Seed your Velocity environment with production-like data.
In this guide, we will create a Velocity Environment that does the following:
  1. 1.
    starts a database service
  2. 2.
    starts a job that will seed the DB from a data file (a snapshot)
  3. 3.
    starts an application that queries the DB and uses the seed data
Data seeding code samples: PostgreSQL, MySQL

1. Upload a Default Snapshot to Velocity

First, we will create a text file called migrate.sql that contains the following SQL:
CREATE TABLE public.users (
first_name text,
last_name text,
user_id smallint
);
ALTER TABLE public.users OWNER TO postgres;
COPY public.users (first_name, last_name, user_id) FROM stdin;
bob smith 1
tom smith 2
rob smith 3
\.
Here, we are creating a new table named users and populating it with some sample data.
Next, run the following command to upload the data file to the Velocity's snapshot storage:
veloctl snapshot put -f migrate.sql --target seeding --default
The --default flag means that this data will be used by default whenever a new Velocity Environment that contains a K8s Job called seeding is created.
NOTE: see Advanced Data Seeding Configurations for non-default snapshot data seeding examples.

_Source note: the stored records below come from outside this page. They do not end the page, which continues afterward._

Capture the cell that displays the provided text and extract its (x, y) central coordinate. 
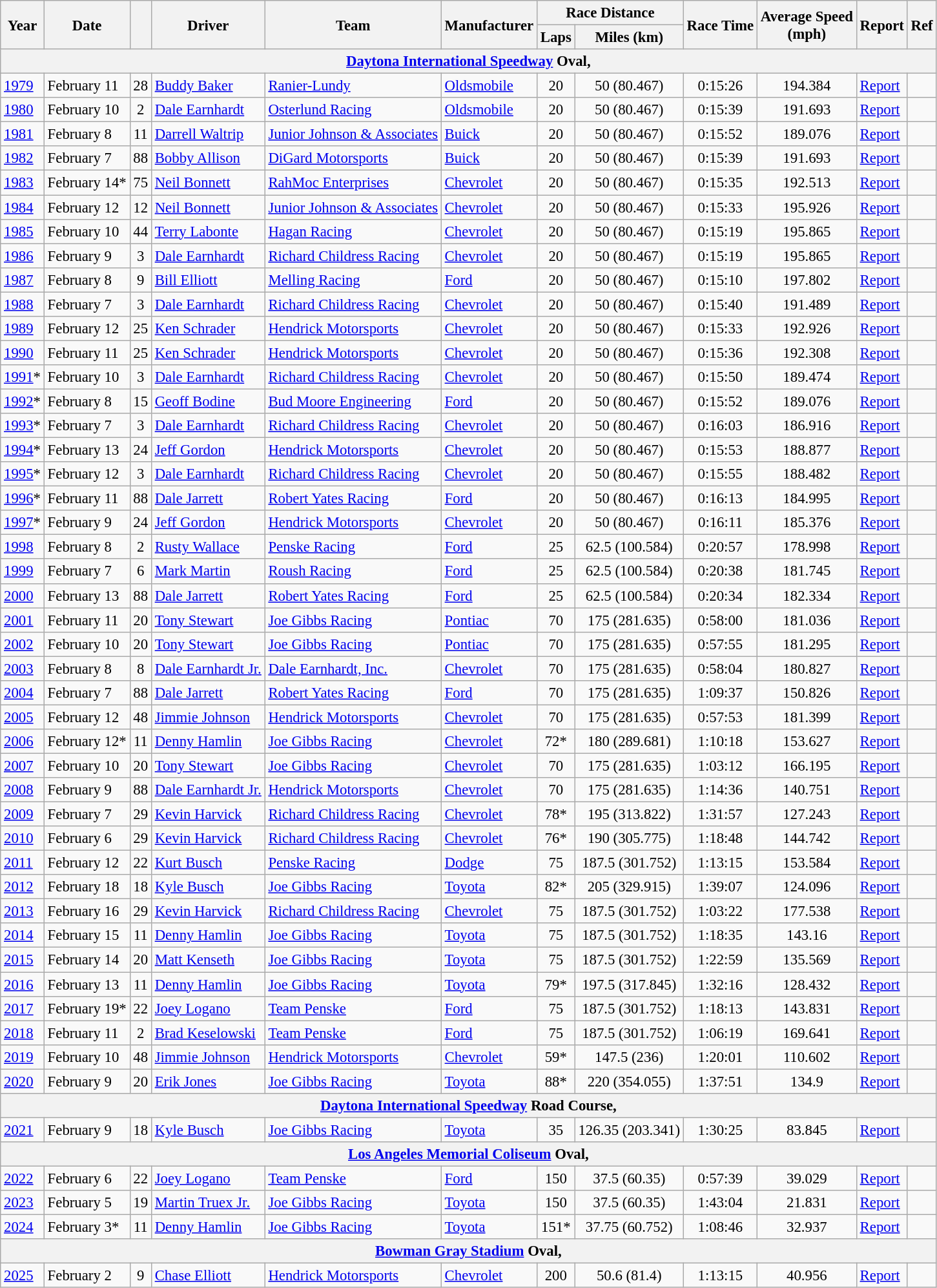
2023 (23, 1202)
February 14 (87, 960)
1997* (23, 522)
192.513 (807, 183)
2017 (23, 1008)
Laps (555, 37)
Matt Kenseth (208, 960)
205 (329.915) (629, 887)
110.602 (807, 1056)
2003 (23, 668)
2004 (23, 693)
2012 (23, 887)
190 (305.775) (629, 838)
2011 (23, 863)
1984 (23, 207)
2019 (23, 1056)
0:16:13 (720, 499)
1998 (23, 547)
Bill Elliott (208, 280)
200 (555, 1275)
0:16:03 (720, 426)
83.845 (807, 1129)
Geoff Bodine (208, 401)
197.802 (807, 280)
0:15:35 (720, 183)
0:20:57 (720, 547)
2015 (23, 960)
126.35 (203.341) (629, 1129)
1985 (23, 231)
151* (555, 1227)
195.926 (807, 207)
128.432 (807, 984)
Martin Truex Jr. (208, 1202)
1:43:04 (720, 1202)
50.6 (81.4) (629, 1275)
February 2 (87, 1275)
191.489 (807, 304)
0:57:53 (720, 717)
2006 (23, 741)
88* (555, 1081)
2020 (23, 1081)
1:09:37 (720, 693)
Chase Elliott (208, 1275)
78* (555, 814)
1987 (23, 280)
2001 (23, 620)
39.029 (807, 1178)
2005 (23, 717)
220 (354.055) (629, 1081)
2002 (23, 644)
1999 (23, 571)
1:10:18 (720, 741)
1993* (23, 426)
144.742 (807, 838)
Ref (922, 25)
Bobby Allison (208, 158)
195 (313.822) (629, 814)
Dodge (489, 863)
32.937 (807, 1227)
Driver (208, 25)
143.831 (807, 1008)
15 (141, 401)
Terry Labonte (208, 231)
182.334 (807, 595)
Race Time (720, 25)
1:32:16 (720, 984)
127.243 (807, 814)
1979 (23, 86)
79* (555, 984)
181.745 (807, 571)
1:18:48 (720, 838)
153.584 (807, 863)
6 (141, 571)
1994* (23, 450)
Year (23, 25)
Kurt Busch (208, 863)
Los Angeles Memorial Coliseum Oval, (469, 1154)
Erik Jones (208, 1081)
188.482 (807, 474)
143.16 (807, 936)
134.9 (807, 1081)
178.998 (807, 547)
0:57:55 (720, 644)
2025 (23, 1275)
21.831 (807, 1202)
Average Speed(mph) (807, 25)
Dale Earnhardt, Inc. (353, 668)
1:08:46 (720, 1227)
2021 (23, 1129)
Brad Keselowski (208, 1033)
1990 (23, 353)
2007 (23, 765)
February 19* (87, 1008)
194.384 (807, 86)
192.926 (807, 329)
197.5 (317.845) (629, 984)
0:20:34 (720, 595)
February 5 (87, 1202)
72* (555, 741)
37.75 (60.752) (629, 1227)
82* (555, 887)
169.641 (807, 1033)
1980 (23, 110)
180 (289.681) (629, 741)
189.474 (807, 377)
28 (141, 86)
2022 (23, 1178)
0:20:38 (720, 571)
147.5 (236) (629, 1056)
0:16:11 (720, 522)
Daytona International Speedway Oval, (469, 61)
Miles (km) (629, 37)
2018 (23, 1033)
76* (555, 838)
February 3* (87, 1227)
181.036 (807, 620)
Mark Martin (208, 571)
180.827 (807, 668)
184.995 (807, 499)
February 18 (87, 887)
0:58:04 (720, 668)
153.627 (807, 741)
Buddy Baker (208, 86)
1995* (23, 474)
February 14* (87, 183)
1:20:01 (720, 1056)
1991* (23, 377)
181.295 (807, 644)
Date (87, 25)
1983 (23, 183)
40.956 (807, 1275)
Hagan Racing (353, 231)
12 (141, 207)
0:15:40 (720, 304)
2016 (23, 984)
19 (141, 1202)
Roush Racing (353, 571)
1986 (23, 256)
1992* (23, 401)
0:15:53 (720, 450)
2000 (23, 595)
1981 (23, 134)
DiGard Motorsports (353, 158)
177.538 (807, 911)
Osterlund Racing (353, 110)
2013 (23, 911)
1:18:13 (720, 1008)
124.096 (807, 887)
1:31:57 (720, 814)
135.569 (807, 960)
Daytona International Speedway Road Course, (469, 1106)
1:30:25 (720, 1129)
0:58:00 (720, 620)
44 (141, 231)
RahMoc Enterprises (353, 183)
1:03:22 (720, 911)
1:14:36 (720, 790)
Team (353, 25)
166.195 (807, 765)
February 12* (87, 741)
1:18:35 (720, 936)
59* (555, 1056)
0:15:55 (720, 474)
Rusty Wallace (208, 547)
0:57:39 (720, 1178)
1:39:07 (720, 887)
0:15:26 (720, 86)
2010 (23, 838)
Bowman Gray Stadium Oval, (469, 1251)
February 15 (87, 936)
181.399 (807, 717)
192.308 (807, 353)
2024 (23, 1227)
Race Distance (610, 13)
1982 (23, 158)
2014 (23, 936)
35 (555, 1129)
1989 (23, 329)
8 (141, 668)
0:15:36 (720, 353)
Melling Racing (353, 280)
1996* (23, 499)
1:03:12 (720, 765)
Ranier-Lundy (353, 86)
February 16 (87, 911)
Darrell Waltrip (208, 134)
2009 (23, 814)
0:15:50 (720, 377)
Bud Moore Engineering (353, 401)
0:15:10 (720, 280)
1988 (23, 304)
2008 (23, 790)
1:06:19 (720, 1033)
185.376 (807, 522)
186.916 (807, 426)
1:22:59 (720, 960)
1:37:51 (720, 1081)
140.751 (807, 790)
150.826 (807, 693)
188.877 (807, 450)
Manufacturer (489, 25)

2. Deploy and Seed a Postgres DB with Snapshot Data

Next, we will create a Velocity Environment with a Postgres DB, and we will seed it with the snapshot we just uploaded. For that, we will use a sample Velocity Blueprint from our samples repository, which includes:
  • A K8s Deployment, PVC and Service for the Postgres DB
  • A K8s Job that inserts our uploaded snapshot into the DB
  • A sample application that queries the DB to confirm success in seeding the DB
NOTE: We're passing a URL to Velocity's env create command to deploy each of the above elements, but you can review the full YAML manifest here.
veloctl env create -f https://raw.githubusercontent.com/techvelocity/velocity-blueprints/main/getting-started/aws/data-seeding/postgres-single-job.yaml --env-version v2
Running the above command should result in output similar to this:
Requesting the creation of environment surprised-bart-rozum with services at 2022-09-13 10:43:28 IDT...
Environment 'surprised-bart-rozum' status:
Point in time: 2022-09-13 10:43:28 IDT
Service Status Version Public URI Tunneled
psql Ready ...postgresql:13.2.0
seeding Ready ...postgresql:13.2.0
the-app Ready ...postgresql:13.2.0
Overall status: Ready
You can see that 3 Velocity Services were successfully deployed. psql is the Postgres DB itself. seeding is the name of the K8s Job responsible for seeding the data, and the-app is an example application that queries the DB.
Remember in the previous step the value of the --target flag had to be seeding. The target of the snapshot is the name of the Velocity Service (K8s Job) that uses it.
Each data file has precisely one target, which means that each data file is handled by precisely one seeding job.

3. Confirm Success

Finally, we can confirm that the DB was seeded with our sample data by viewing the logs of the the-app Velocity Service, by running:
veloctl env logs -s the-app
And we should see the following output:
first_name | last_name | user_id
------------+-----------+---------
bob | smith | 1
tom | smith | 2
rob | smith | 3
the-app (3 rows) │
In this example, the app repeatedly runs the following query: select * from users. And you can see in the above output that the table exists and contains the data that was successfully seeded by the seeding job.